All data generated or analysed during this study are included in the manuscript.

References

Decision letter

  1. Anna Akhmanova
    Senior Editor; Utrecht University, Netherlands
  2. Steven W L’Hernault
    Reviewing Editor; Department of Biology, Emory University, Atlanta, Georgia
  3. Andrew Singson
    Reviewer; Waksman Institute, Rutgers University, United States

In the interests of transparency, eLife publishes the most substantive revision requests and the accompanying author responses.

Acceptance summary:

This is important scientific work that shows animal fertilization to be a process where there is conservation of certain proteins involved in sperm-egg events that occur just before fusion. This conservation is observed despite the dramatic differences in the cytology of fertilization observed in nematodes, insects and mammals.

Decision letter after peer review:

Thank you for submitting your article "Evolutionary-conserved sperm factors, DCST1 and DCST2, are required for gamete fusion" for consideration by eLife. Your article has been reviewed by 2 peer reviewers, one of whom is a member of our Board of Reviewing Editors, and the evaluation has been overseen by Anna Akhmanova as the Senior Editor. The following individual involved in review of your submission has agreed to reveal their identity: Andrew Singson (Reviewer #2).

The reviewers have discussed their reviews with one another, and the Reviewing Editor has drafted this to help you prepare a revised submission.

Summary:

The current work under consideration for eLife conclusively shows that knockout of the two DC-STAMP protein-encoding genes studied in C. elegans and Drosophila cause completely penetrant sterility in mice. This is a major advance and is currently the best example showing the surprising conservation of the fertilization machinery across nearly 1 billion years of animal evolution.

Essential revisions:

Please complete the following revisions to make your manuscript acceptable for publication in eLife:

Figure 1 of the paper shows protein alignments of DC-STAMP proteins DCST1 and DCST2 with humans, mouse, worms (SPE-42 and SPE-49) and the fly (Snky) (Figure 1A). It also suggests that DCTS1 is more related to SPE-49 and Snky while DCST2 is more related to SPE-42 and fly "DCST2" (Figure 1B). There is no description of how these relationships are determined in the text or methods. This should be added to the results and Discussion section. A maximum likelihood tree analysis and diagram could be useful to understanding the evolutionary relationship between these genes. Was there a gene duplication and then DCST1 and DCST2 develop non-redundant functions?

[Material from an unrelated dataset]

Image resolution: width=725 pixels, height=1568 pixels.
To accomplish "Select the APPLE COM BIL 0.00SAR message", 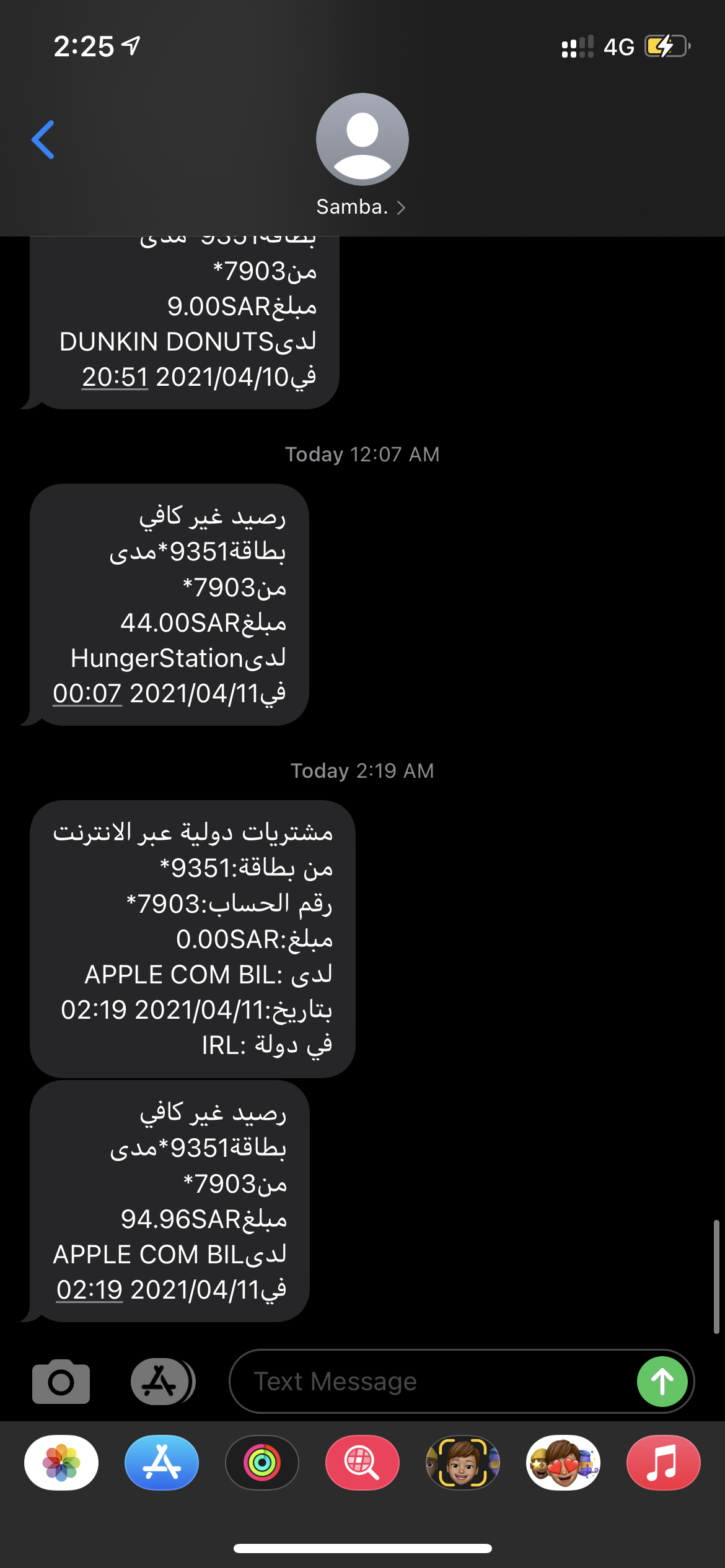I will 193,939.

Figure 1C Shows the tissue and age-dependent expression of Dcst1 and Dcst2 genes. Does the late testes expression correspond to the formation of mature sperm?

A better explanation of the TG constructs is needed in the Figure 2 and 3 legends. Are these cDNA constructs and, if so, could the lack of introns explain some of the issues related to their expression? This should also include why the authors used a heterologous promoter.

Western blot analysis showed that loss of IZUMO1 leads to a loss of SPACA6. Loss of DTSC1/2 as well as single gene loss also leads to loss of SPACA6 suggesting these genes function in a common fertility pathway. Loss of SPACA6 and DTSC1/2 does not alter IZUMO1 expression. Is it known where SPACA6 accumulates in sperm and during wild-type sperm-egg interactions? If so, please tell the reader.

Figure 3D, what is being depicted in this histogram? Is it evidence that sperm have penetrated the egg or that a viable zygote or two celled embryo was observed. In the case of Drosophila, sneaky mutants allow sperm to sort of penetrate the egg, but syngamy does not follow. Do the numbers in the mutants represent two-celled embryos? If so, state so explicitly in the Figure Legend and do not make the reader go to the Materials and methods. The results depicted in Figure 3F are quite convincing that Dcst1 and Dcst2 are nonredundant in vivo, which a far more powerful statement than the IVF results.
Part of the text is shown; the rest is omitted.